No terceiro episódio Franklin Reinhardt está novamente na Frick Collection quando o detetive Joe Mendoza vai encontrá-lo. Desta vez vemos outra pintura: The Choice Between Virtue and Vice, pintada por Paolo Veronese entre 1560 e 1570. Trata-se de uma pintura alegórica em grande escala que representa a luta de Hércules entre a virtude e o vício – qualidades personificadas por duas mulheres puxando-o fisicamente em direções diferentes. Hércules parece estar indo para os braços da virtude, mas ele olha para o vício. O que será que ele vai escolher? O que ou quem irá, afinal, dominá-lo? Exato, não é uma mera coincidência: Jonathan está de fato lutando entre o vício e a virtude, entre duas mulheres. Em tempo: no canto esquerdo, no topo, da tela podemos ler a frase em latim “[HONOR ET VIRTUS[POST MORTE FLORET” que significa “Honra e virtude florescem após a morte”!

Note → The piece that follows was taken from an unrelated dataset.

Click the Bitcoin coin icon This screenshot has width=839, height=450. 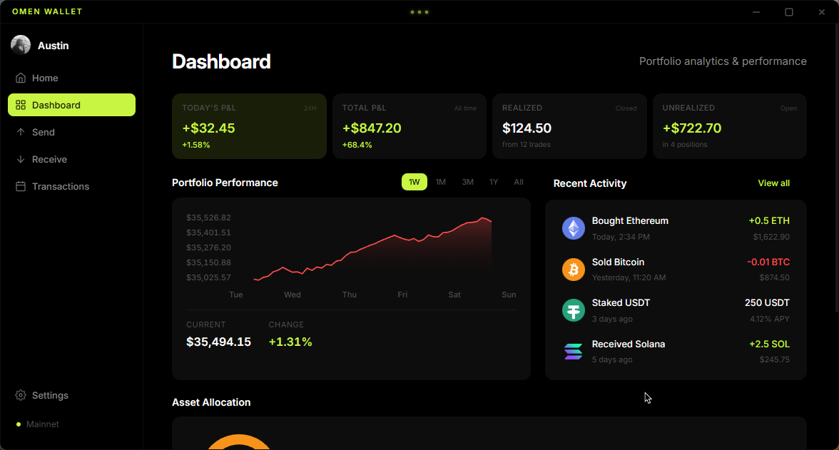[x=574, y=270]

No quarto episódio podemos ver de forma mais clara a pintura que Franklin tanto observa a partir de seu banco preferido no museu: The Harbor of Dieppe: Changement de Domicile, pintada por ninguém menos que J. M. William Turner. É interessante comparar o artista com o próprio Franklin – ambos muito reclusos, misteriosos e excêntricos (vale lembrar que Donald Sutherland já interpretou um artista meio creep em O melhor lance e também em Tudo Pela Arte. Na tela, uma representação solar e brilhante do norte da França que foi renegada pelos críticos da época pois ele não fez uma pintura realista e sim uma imagem bastante nostálgica. De qualquer forma, a obra transmite uma mensagem sobre o poder da luz que pode nos cegar, ofuscando muitas outras coisas que estão à nossa volta. Esta pintura pode, portanto, nos mostrar como Grace está cega pela luz de Jonathan, sem ver tantas verdades que estão na sua frente! Vale lembrar também que Turner ficou conhecido por representar diferentes atmosferas, em cenários muitas vezes borrados, o que nos faz lembrar das caminhadas de Grace pela bele Nova Iorque até o amanhecer. Muitas de memórias dela, vale notar, também aparecem borradas como as pinceladas do artista britânico.

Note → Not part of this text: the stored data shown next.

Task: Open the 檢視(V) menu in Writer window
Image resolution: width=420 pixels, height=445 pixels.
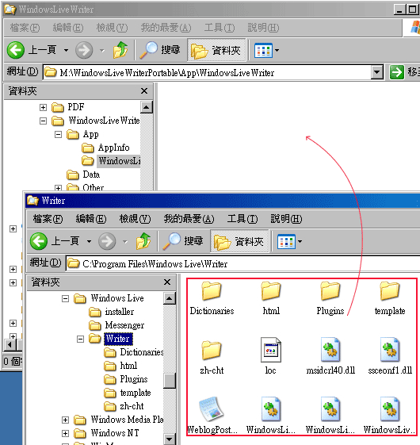Action: click(135, 219)
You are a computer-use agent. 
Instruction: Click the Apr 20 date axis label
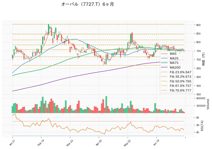[99, 143]
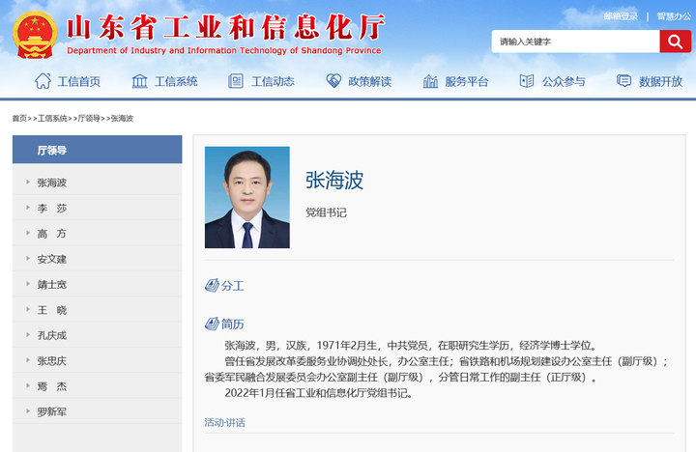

Para além das cenas no museu, a série é cheia de obras e referências. No escritório da advogada tem uma referência a Basquiat e uma tela que poderia ser de Lee Krasner, em outra cena eles discutem a venda de um David Hockney, enquanto no leilão de caridade da escola podemos ver três obras azuis do brasileiro Carlito Carvalhosa, representado pela galeria Nara Roesler! Quando Grace encontra Elena no banheiro, podemos ver ao fundo uma reprodução de O Beijo de Gustav Klimt. Certamente você já conhece esse trabalho e se tiver o enredo e a abertura do seriado na cabeça, vai perceber que a tela de Klimt tem tudo a ver com a narrativa: ele retrata uma mulher ruiva sendo beijada por um homem dentro de uma espécie de bolha de ouro. O casal parece se perder no amor mesmo estando à beira de um precipício. Não queremos dar nenhum spoiler da trama aqui, mas se você viu a série, já fez todas as conexões.